COLUMN-The Soul of the S&P 500: Durable stocks over time
By John Wasik
CHICAGO, January 11 (Reuters) - It takes a lot of gumption to buy mongrel stocks at the beginning of the year.
Generally, if you're looking for stocks with upside potential, picking a beaten-up sector is a good way to find turnaround stories.
Last year's comeback kid was the housing industry, which has been limping along since the 2008 meltdown. One of the biggest winners was the PulteGroup, the homebuilder that posted negative returns in four out of the past five years through 2011. The company has soared about 169 percent on the rebounding housing market for the past 12 months through January 9 as the market is continuing to favor the sector in 2013.
Also jumping on that bandwagon was another homebuilder, Lennar Corp, and appliance maker Whirpool Corp, which rose 102 percent and 113 percent, respectively, during the same period.
The financial sector, still bruised after 2008 and on the rocky road to recovery, delivered big returns, too. Bank of America - a tough bet to make given the mammoth bank's myriad problems - has almost doubled in value (up 83 percent). Financial stocks as a group in the Standard & Poor's 500 index have risen more than 26 percent - leading all sectors - but none have cracked the top-10 list.
If you were to bet on the beaten-down sectors of 2012 that may be due for a rebound in 2013, you'd probably choose energy and utilities, two of the worst-performing groups last year.
Despite the often outsized rewards of the contrarian tactic, few investors are able to make picks of down-on-their-luck companies, so a more-palatable strategy is needed.

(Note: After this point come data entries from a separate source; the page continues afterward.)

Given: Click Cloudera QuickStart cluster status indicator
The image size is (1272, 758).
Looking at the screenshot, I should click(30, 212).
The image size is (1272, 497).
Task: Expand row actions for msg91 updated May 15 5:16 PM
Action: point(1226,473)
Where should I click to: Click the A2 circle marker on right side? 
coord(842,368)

Sometimes, the most consistent leaders stay in the top-tier of the S&P 500 for extended tenures. Last year, the familiar names that influenced business news in recent years maintained their leadership as the most popular stocks by market capitalization in the S&P 500 - Apple Inc, ExxonMobil , Microsoft Corp, General Electric and International Business Machines Corp.

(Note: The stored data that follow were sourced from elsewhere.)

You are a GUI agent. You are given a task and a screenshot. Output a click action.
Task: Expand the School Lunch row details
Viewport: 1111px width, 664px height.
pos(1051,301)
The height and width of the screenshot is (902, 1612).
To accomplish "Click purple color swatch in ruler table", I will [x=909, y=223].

Even more interesting are the companies that stay on the list from year to year. ExxonMobil has been in the top five for 14 years running and part of the leaders as either Exxon or Mobil (prior to 1999) going back for decades. Microsoft has been on the list for 18 straight years, owing to its near-monopoly over personal computing operating systems. GE has been on the list since 1980 - except for 2008 - having grown into a conglomerate that provides everything from financial services to jet engines.
What ties these companies together is the importance of their products and services to the overall economy over time.
Here's a snapshot:
* The information technology age is held together by computing power, so that's put big players like Apple, Microsoft and IBM into leadership positions.
* Energy is a perennial need. At no point since 1980 has the S&P leader list not included an energy company like ExxonMobil or the other top petroleum producers.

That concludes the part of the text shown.